Items from a data source:
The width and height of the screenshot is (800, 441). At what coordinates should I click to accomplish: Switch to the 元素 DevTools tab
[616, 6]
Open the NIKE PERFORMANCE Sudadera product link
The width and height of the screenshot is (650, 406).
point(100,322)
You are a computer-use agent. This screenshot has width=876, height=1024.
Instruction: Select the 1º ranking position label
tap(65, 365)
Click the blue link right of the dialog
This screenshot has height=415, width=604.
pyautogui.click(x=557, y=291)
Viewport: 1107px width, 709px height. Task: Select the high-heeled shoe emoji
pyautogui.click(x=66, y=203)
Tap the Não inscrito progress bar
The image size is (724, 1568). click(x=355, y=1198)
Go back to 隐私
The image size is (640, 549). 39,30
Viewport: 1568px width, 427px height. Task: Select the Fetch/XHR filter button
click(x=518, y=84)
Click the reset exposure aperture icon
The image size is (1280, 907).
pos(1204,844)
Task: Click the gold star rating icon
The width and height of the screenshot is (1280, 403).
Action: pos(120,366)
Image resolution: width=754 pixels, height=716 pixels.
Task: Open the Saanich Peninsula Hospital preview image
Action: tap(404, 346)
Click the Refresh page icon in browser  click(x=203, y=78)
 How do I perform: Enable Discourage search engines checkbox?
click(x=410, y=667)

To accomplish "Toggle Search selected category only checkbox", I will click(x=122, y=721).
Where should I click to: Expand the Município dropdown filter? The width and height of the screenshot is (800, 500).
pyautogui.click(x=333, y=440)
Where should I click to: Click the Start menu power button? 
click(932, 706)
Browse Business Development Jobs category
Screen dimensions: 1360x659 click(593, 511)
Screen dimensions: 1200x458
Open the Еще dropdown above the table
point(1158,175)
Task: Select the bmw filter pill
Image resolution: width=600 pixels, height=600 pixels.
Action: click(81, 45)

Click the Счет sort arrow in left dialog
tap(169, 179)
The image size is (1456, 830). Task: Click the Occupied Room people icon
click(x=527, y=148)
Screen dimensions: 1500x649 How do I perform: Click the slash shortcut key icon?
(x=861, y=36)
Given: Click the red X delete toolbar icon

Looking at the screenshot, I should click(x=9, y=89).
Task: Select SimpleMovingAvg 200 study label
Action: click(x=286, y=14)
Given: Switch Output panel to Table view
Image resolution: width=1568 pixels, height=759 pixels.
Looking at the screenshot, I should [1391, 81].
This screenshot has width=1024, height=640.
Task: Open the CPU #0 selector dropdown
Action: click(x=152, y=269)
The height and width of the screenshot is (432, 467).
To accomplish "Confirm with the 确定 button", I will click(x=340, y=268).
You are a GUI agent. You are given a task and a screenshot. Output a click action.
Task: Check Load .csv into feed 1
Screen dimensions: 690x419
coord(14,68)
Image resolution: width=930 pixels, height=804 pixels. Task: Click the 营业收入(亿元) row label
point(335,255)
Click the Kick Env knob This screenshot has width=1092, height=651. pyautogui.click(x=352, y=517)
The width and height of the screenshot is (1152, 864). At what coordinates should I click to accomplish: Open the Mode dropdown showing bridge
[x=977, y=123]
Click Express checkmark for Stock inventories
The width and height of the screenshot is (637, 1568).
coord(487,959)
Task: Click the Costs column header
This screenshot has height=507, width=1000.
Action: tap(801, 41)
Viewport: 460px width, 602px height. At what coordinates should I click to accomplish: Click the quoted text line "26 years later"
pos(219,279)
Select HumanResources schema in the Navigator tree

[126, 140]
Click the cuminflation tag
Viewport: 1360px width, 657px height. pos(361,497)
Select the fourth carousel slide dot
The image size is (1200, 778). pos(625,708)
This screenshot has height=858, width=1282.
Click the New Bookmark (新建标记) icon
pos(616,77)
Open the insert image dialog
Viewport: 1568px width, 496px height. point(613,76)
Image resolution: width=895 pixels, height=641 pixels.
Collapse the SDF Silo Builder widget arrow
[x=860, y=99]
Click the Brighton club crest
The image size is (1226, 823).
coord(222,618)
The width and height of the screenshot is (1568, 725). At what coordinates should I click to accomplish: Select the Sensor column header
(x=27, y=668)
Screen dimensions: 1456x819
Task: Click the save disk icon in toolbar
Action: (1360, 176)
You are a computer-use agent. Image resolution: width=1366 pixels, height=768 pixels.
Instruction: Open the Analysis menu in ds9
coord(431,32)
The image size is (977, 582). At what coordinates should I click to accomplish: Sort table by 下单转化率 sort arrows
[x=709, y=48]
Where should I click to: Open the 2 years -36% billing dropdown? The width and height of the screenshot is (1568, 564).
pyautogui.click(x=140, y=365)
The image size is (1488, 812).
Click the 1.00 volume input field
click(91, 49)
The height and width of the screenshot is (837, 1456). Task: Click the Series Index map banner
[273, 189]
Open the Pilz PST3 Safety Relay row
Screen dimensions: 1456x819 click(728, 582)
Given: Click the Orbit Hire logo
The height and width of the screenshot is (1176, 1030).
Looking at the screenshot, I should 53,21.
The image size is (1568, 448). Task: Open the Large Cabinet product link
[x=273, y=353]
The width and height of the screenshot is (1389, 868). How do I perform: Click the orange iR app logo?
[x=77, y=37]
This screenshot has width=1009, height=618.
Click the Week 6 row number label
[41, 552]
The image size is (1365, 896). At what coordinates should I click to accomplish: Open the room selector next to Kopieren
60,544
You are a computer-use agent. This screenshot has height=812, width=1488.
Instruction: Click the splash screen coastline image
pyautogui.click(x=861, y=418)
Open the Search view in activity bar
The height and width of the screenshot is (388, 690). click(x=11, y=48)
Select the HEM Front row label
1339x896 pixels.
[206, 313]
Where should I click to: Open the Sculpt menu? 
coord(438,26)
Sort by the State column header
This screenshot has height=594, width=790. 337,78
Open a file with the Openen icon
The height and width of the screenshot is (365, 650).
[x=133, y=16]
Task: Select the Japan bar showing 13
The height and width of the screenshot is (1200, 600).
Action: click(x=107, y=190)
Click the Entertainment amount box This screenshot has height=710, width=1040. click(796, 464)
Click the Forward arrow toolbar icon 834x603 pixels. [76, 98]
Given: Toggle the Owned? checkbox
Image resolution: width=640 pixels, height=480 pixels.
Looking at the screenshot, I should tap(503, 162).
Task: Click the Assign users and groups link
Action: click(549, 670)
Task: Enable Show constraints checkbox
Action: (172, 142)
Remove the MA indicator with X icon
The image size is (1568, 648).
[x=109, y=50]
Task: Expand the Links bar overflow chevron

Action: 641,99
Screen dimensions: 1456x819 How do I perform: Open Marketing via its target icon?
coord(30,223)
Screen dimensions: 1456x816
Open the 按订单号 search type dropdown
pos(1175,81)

WORK ITEM: The answer should be a bare number: the count of lines above in which the word "Output" occurs.

SOLUTION FOR THIS TASK: 2